=== Data rows ===
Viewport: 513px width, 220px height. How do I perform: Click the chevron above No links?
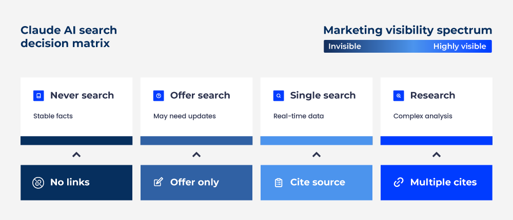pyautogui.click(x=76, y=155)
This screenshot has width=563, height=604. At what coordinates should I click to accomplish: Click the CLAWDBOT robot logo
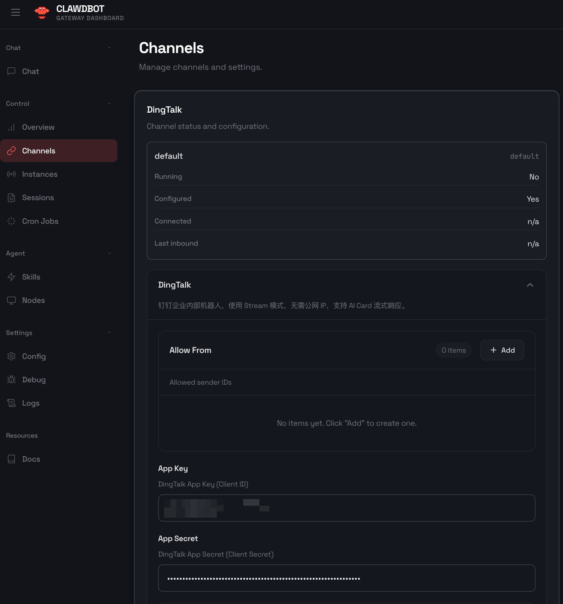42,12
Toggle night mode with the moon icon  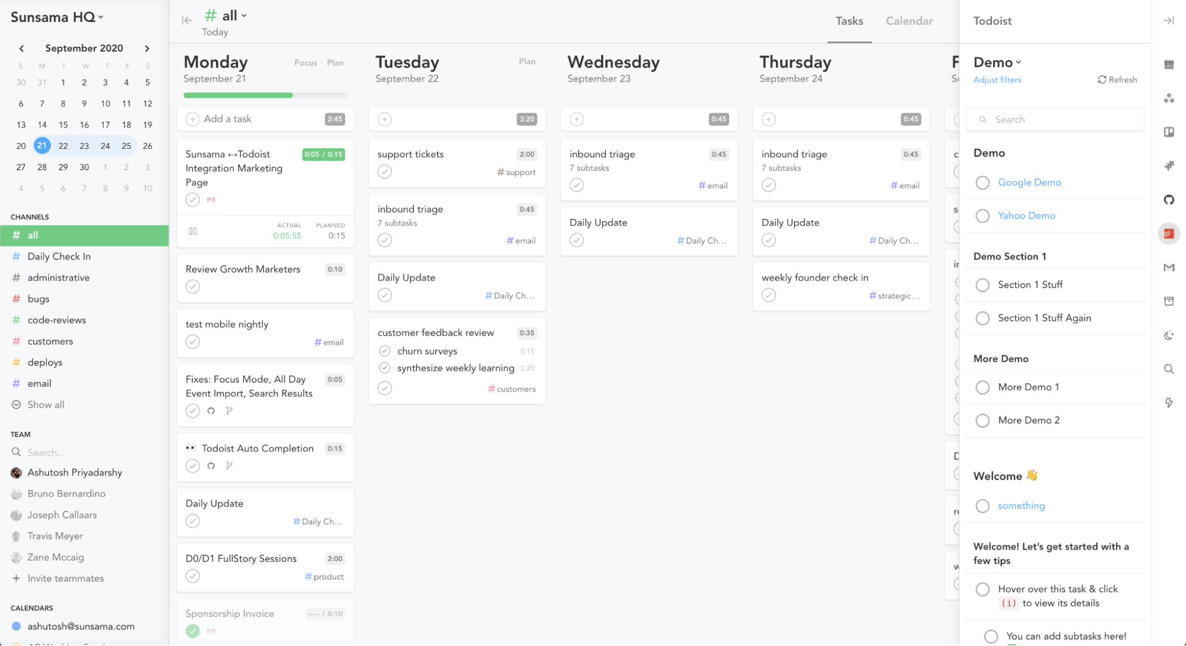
---
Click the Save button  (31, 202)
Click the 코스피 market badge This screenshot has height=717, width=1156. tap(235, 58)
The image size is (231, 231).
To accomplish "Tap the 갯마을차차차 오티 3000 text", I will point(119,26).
--
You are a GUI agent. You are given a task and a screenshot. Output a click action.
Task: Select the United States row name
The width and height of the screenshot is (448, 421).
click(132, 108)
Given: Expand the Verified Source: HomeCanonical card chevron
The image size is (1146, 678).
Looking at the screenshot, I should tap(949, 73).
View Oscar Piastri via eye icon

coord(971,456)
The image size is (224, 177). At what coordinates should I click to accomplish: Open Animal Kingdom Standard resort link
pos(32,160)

=== Directive ===
Convert the rows from the line containing "The image size is (231, 231)." up to and including the line containing "I will point(119,26)." into a Markdown table with the columns Row and Line, numbering each row and omitting blank lines.

=== The response ===
| Row | Line |
|---|---|
| 1 | The image size is (231, 231). |
| 2 | To accomplish "Tap the 갯마을차차차 오티 3000 text", I will point(119,26). |